» EJERCICIOS PROPUESTOS:
1: Indique si cada afirmación concuerda con el fragmento sobre García Calderón y responda sí o no, citando textualmente las palabras del fragmento que lo deciden. (a) García Calderón escribe desde Europa. (b) García Calderón representa en París los intereses de un grupo literario de Lima. (c) Un buen juez puede ser alguien empleado por su gobierno.
2: Prosiga el fragmento sobre García Calderón a partir de su última oración.

Y como el señor García Calderón escribe desde Europa –cuenta que vivimos en continente de rascacueros – y es empleado del Gobierno del Perú y colabora en revistas escritas en francés, cualesquiera que ellas sean, existe el temor de que América y el Perú tengan por cierta la palabra de este autor de tantos libros abominables. Sólo por esto me he resuelto a pergeñar este artículo rectificatorio. Vuelvo por los fueros de mi patria, de su tradición literaria, de mis maestros de ayer, de mis camaradas de hoy, y del nombre de todos en la posteridad. No es justo que cualquiera venga a decir vulgaridades e insidias. No es noble que haya quien abuse de nuestra indolencia. No es intelectual que siendo el Perú el país que hoy vale más en América, si se le considera como nación productora de inteligencia, esté sometido –por nuestra holgazanería o nuestra mal entendida soberbia– a ser mirado a través del espejo convexo o cóncavo –deformador siempre– del primer audaz o del mejor embustero.
Porque el señor García Calderón representa en París los intereses –intereses digo– de determinado grupo literario que hay en Lima, su palabra carece de imparcialidad. Y esto sería bastante, aunque el señor García Calderón tuviese talento. Y porque el señor García Calderón está enyugado por las conveniencias de su círculo, su palabra carece de libertad, y así, aunque su criterio quiera ser justo, su conveniencia le cohíbe a serlo. Para ser juez hay que ser solitario y rebelde, y sin embargo, desdeñoso y humilde; no es concebible un juez a quien su gobierno emplea, un juez vinculado a mil ambiciones y a diez mil intereses. El champaña del Club Nacional y la justicia literaria, el tango en el Casino de Chorrillos y la independencia moral para decir verdades son cosas y hechos perfectamente incompatibles.

» DATOS PROPORCIONADOS:
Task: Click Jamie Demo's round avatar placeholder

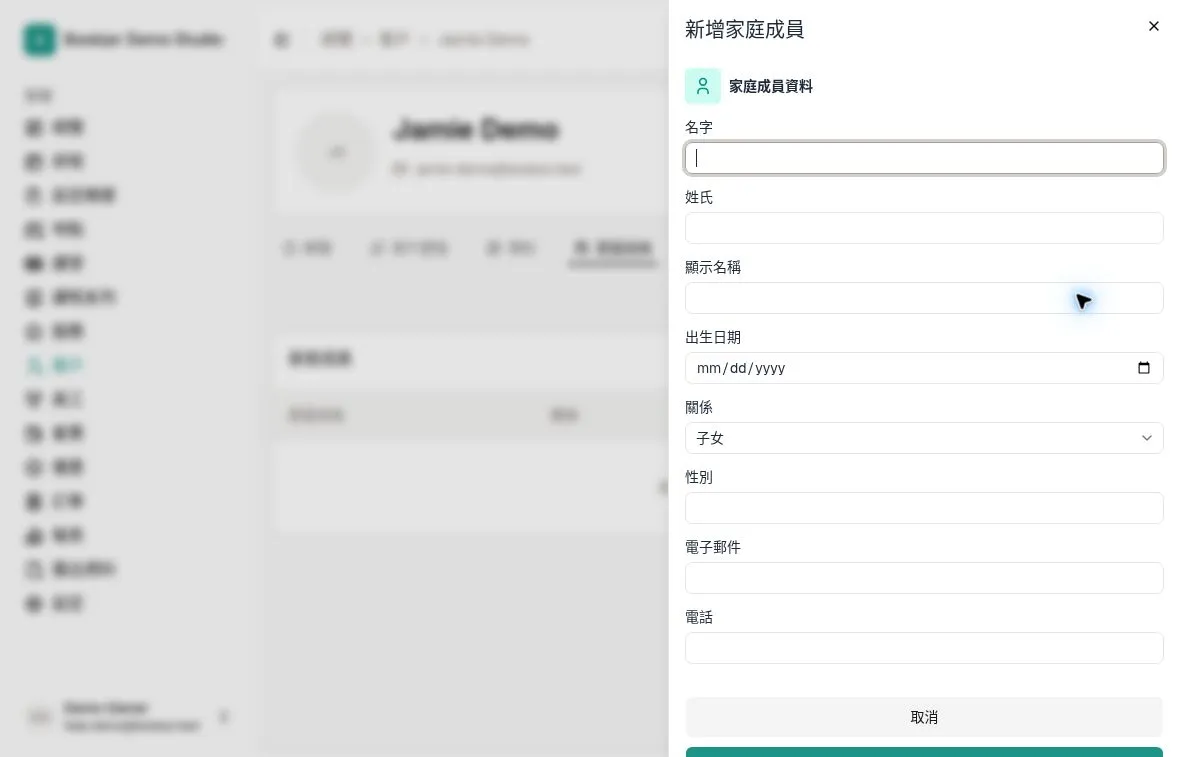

» PROBLEMAS RESUELTOS:
1:
(a) Sí: "el señor García Calderón escribe desde Europa".
(b) Sí: "el señor García Calderón representa en París los intereses –intereses digo– de determinado grupo literario que hay en Lima".
(c) No: "no es concebible un juez a quien su gobierno emplea".

2:
Tanta desigualdad y tanto error se agravan al ver que ni siquiera ha sido apto el señor García Calderón para investir de estilo y gracia armónica al pensamiento ajeno, al yerro propio y al convencionalismo creado. Su estilo no tiene ni las pompas millonarias del viejo cervantismo, ni la amplificación llena de boato que supo cautelar, ni la fina y sutil ronda de melodías que en Francia es de todos, ni la sobriedad robusta y dura del pensador que sólo trabaja en mármoles. Ese estilo es la concreción abigarrada de todos los lugares comunes del modernismo. Nos hemos librado del proceloso piélago, del ardiente frenesí, del corazón de roca, de la nave del estado y de todas las antiguallas románticas, para caer en la vida intensa, el contento de vivir, la alta elegancia espiritual, la edad galante, el cínico abandono y otras mil zarandajas que el modernismo nos ha regalado. A vuelta de recriminaciones, hay que declarar al señor García Calderón incapaz de novaciones y flamantes hallazgos; la originalidad y fuerza del decir no tienen más origen que la fuerza y originalidad del pensar. Y quien, como el señor don Ventura, piensa igual a todos, igual a todos ha de decir.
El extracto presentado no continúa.